Opposition to the war in Iraq, for instance, is not based upon the premise that there is no terrorist threat. It is based on the premise that that invasion undermines, rather than strengthens, our campaign to fight terrorism.

Invading and bombing Muslim countries do not prevent terrorism or diminish the likelihood that British-born Muslims will blow up American airplanes. If anything, warmongering in the Middle East exacerbates that risk by radicalizing more and more Muslims and increasing anti-U.S. resentment. And the more military and intelligence resources we are forced to pour into waging wars against countries that have not attacked us, the less able we are to track and combat al-Qaida and the other terrorist groups that actually seek to harm us. There are few things that have more enabled terrorism than turning Iraq into a chaotic caldron of anarchy and violence -- exactly the environment in which al-Qaida thrives.

Nor is opposition to the president's lawbreaking somehow undermined when it is "revealed" that there are terrorists in the world who are trying to attack the U.S. Opposition to warrantless eavesdropping, for instance, is predicated on the fact that a constitutional republic that exists under the rule of law cannot tolerate a president who defies the law at will, and is further based on the indisputable fact that the president is fully able to eavesdrop on terrorists in compliance with the law, i.e., by obtaining warrants. Screeching about terrorist threats as though it justifies such illegal conduct is a complete non sequitur. Nobody opposes surveillance of terrorists.

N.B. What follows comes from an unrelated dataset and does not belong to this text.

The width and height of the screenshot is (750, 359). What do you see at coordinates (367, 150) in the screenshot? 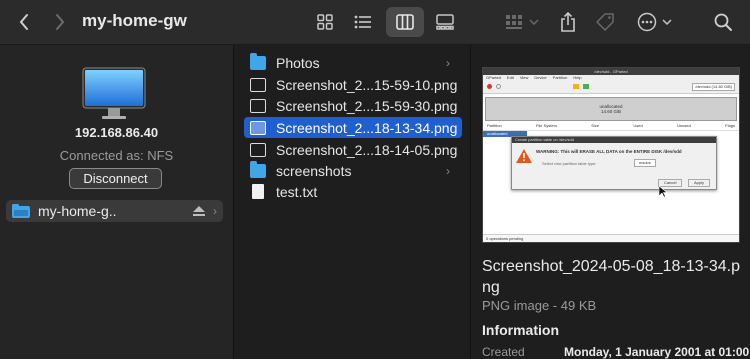
I see `list-item-label: Screenshot_2...18-14-05.png` at bounding box center [367, 150].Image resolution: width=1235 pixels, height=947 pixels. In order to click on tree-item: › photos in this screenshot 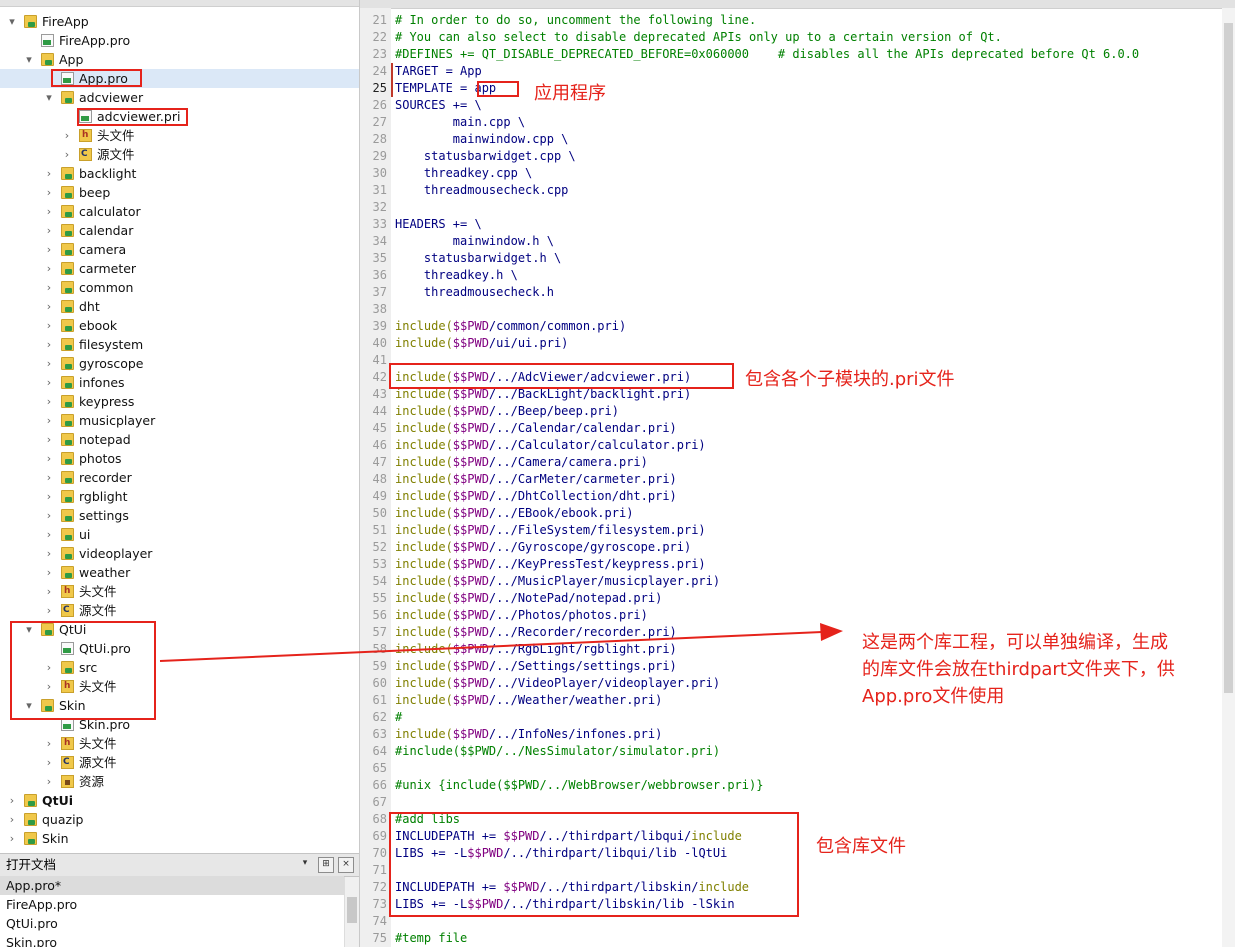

But Bush followers who exploit terrorist threats for political gain and to gin up support for the president's policies are not pursuing rational arguments. They leap at the chance to manipulate terrorist stories because they want to ratchet up the fear levels, precisely because fear obviates rational analysis and increases the willingness of citizens to cede more power and control to the government, to place more blind faith in political officials in exchange for a feeling of protection.

James Madison, in a 1798 letter to Thomas Jefferson, warned about this manipulative tactic: "Perhaps it is a universal truth that the loss of liberty at home is to be charged to provisions against danger, real or pretended, from abroad." And Alexander Hamilton, in Federalist Paper No. 8, observed: "Safety from external danger is the most powerful director of national conduct. Even the ardent love of liberty will, after a time, give way to its dictates."

Over the next several days, at least, we will repeatedly hear Bush and his supporters attempting -- implicitly and overtly -- to transform this terrorist plot to into political support for Bush policies. That is a game they have been playing for several years now, and it is what accounts, more than anything else, for their victory in two consecutive national elections. But it is an intellectually dishonest and corrupt ploy, and the collapse of Bush's popularity strongly suggests that Americans have become increasingly immune to being told that they should support the president's extremist policies and overlook his profound failures, all because there are terrorists in the world who want to commit violent acts.